Four years ago, ChatGPT didn’t exist. Two years ago, it had 100 million weekly active users.


That massive number doesn’t include many marketing professors, who are less likely than marketers to be power users. The Digital Education Council’s 2025 Global AI Faculty survey found that 61% of faculty have used AI in teaching, 88% do so minimally.


Teaching, research, and admin work means you probably don’t have the bandwidth to stay on top of AI tools, which may change from month to month — if not sooner. However, the key to AI literacy in higher education comes down to a marketing skill as old as time: clear, strategic thinking.


It’s not enough to use ChatGPT. Marketing students must know how to use ChatGPT to supplement their work rather than do it. If they don’t, it will drastically hurt their chances with marketing hiring managers. While many professors fear that AI is eroding students’ critical thinking skills, King’s Business School research found that AI actually enhances critical thinking


6 skills for teaching AI literacy in higher education

Another roadblock to teaching AI literacy in higher education is the vagueness surrounding the technology. Everywhere you look, there’s another promise with no context clues. “Supercharge workflows.” “Operationalize efficiencies.” “Do more with less.”
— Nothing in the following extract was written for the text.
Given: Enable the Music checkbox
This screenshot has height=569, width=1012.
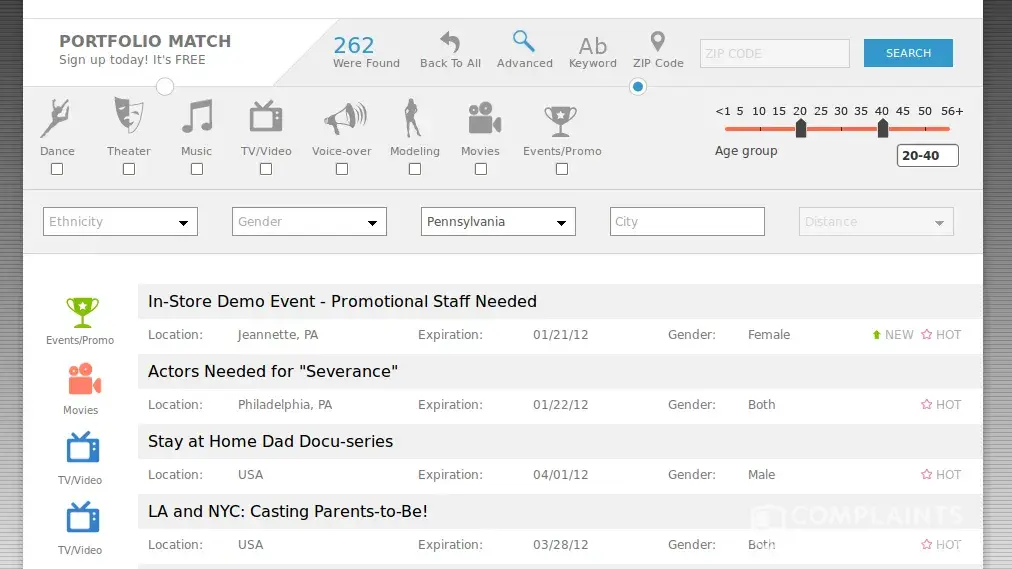Looking at the screenshot, I should [x=197, y=169].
What does any of that mean? Who can say?


We created a guide for teaching AI to grad students and MBAs. We reframed foundational marketing skills, such as research and creativity, through the lens of AI. Purposely practical, the guide zeroes in on six specific skills:


  • Prompt engineering: Crafting clear, specific prompts to get relevant, accurate outputs — and not generic, jargony fluff

  • Customer research and audience targeting: Feeding AI diverse data and guiding it toward the insights AI can’t generate

  • Budgeting: Validating AI’s lighting quick budget analyses against students’ understanding of marketing fundamentals

  • Cross-channel strategy: Coordinating channels with sophisticated customer journey maps that remove the traditional guesswork

  • Content creation: Giving AI robust creative briefs that accounts for variables like brand voice documentations, visual identity standards, and approval workflows

  • Performance analysis: Understanding what success looks like across the entire campaign funnel, digging deeper into what worked


Each AI skill has its own deep dive, complete with six lessons to incorporate into your classroom. For example, the prompt engineering exercise has students start with using Gemini to create a generic Facebook ad. Once they’ve reviewed the ad for untrue or misleading claims, they create a more in-depth prompt for a more specific ad. The group discussion will likely shine a spotlight on how underwhelming the first ad is.